Orazio Di Loreto era il più piccolo: «Persona squisita che all’occorrenza sapeva essere anche un padre. Di lui ricordo che una domenica ci portò a Roma per sfidare i pari età del don Orione capitolino, in una partita di calcio che poi seppi che era anche un provino per un osservatore del Milan.
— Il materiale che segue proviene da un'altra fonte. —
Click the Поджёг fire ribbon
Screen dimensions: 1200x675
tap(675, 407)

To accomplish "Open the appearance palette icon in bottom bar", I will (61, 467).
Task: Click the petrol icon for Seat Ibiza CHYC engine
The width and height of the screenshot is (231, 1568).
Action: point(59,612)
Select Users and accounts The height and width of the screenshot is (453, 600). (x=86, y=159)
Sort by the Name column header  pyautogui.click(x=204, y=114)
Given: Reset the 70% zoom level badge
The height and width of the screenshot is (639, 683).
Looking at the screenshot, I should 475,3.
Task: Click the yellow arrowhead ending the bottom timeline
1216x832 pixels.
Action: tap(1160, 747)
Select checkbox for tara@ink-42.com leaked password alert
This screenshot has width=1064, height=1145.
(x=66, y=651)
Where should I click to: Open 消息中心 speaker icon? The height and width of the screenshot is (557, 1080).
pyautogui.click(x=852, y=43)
Dalla tribuna don Primo ci incitava con calore e quando Corrado Gualtieri realizzò la rete del successo, entrò in campo e ci abbracciò tutti in un clima di festa». Non meno diverso è il ricordo che Roberto Di Nicola, autentica bandiera dell’Avezzano calcio, serba di un prete tra l’altro molto bravo anche a giocare al calcio: «In quel periodo, don Primo era ancora abbastanza giovane e non perdeva occasione per mescolarsi a noi nel ruolo di centrocampista. Una volta mise su una squadra di dirigenti dell’Orione di Avezzano e andò a sfidare i pari grado della capitale, con tutti noi al seguito. Il risultato non lo ricordo, ma ricordo che alla domenica pomeriggio ci portò all’Olimpico per vedere la sua amata Lazio che nella circostanza faceva esordire per la prima volta un giovanissimo Lionello Manfredonia».
Centrocampista come don Primo, era anche Salvatore Rivo che in quel ruolo avrebbe meritato ben altre fortune: «Persona speciale, nel senso più ampio del termine, perché non si limitava soltanto a insegnarci a giocare a pallone, ma si informava anche sui nostri profitti scolastici e ricordo che all’occorrenza impartiva anche lezioni di matematica, materia nella quale era preparatissimo». La testimonianza più recente, è quella di don Bruno Fraulin, l’attuale direttore del centro don Orione di via Corradini: «È stato il prete degli ultimi, uno che si è speso in particolare per gli orfani, prima a Roma, poi a Napoli e ancora a Pescara e poi a Reggio Calabria dove aveva creato il gruppo degli Oblati. Ai disabili dedicava gran parte del suo tempo».
Don Primo è tornato ad Avezzano nel 1993, ricoprendo il ruolo di direttore fino al 1995. Recentemente anche lui aveva dovuto combattere con il Covid, ma a ricondurlo alla casa del Padre è stato un male incurabile che ha sopportato cristianamente fino all’ultimo giorno. I funerali oggi a Rocca Priora.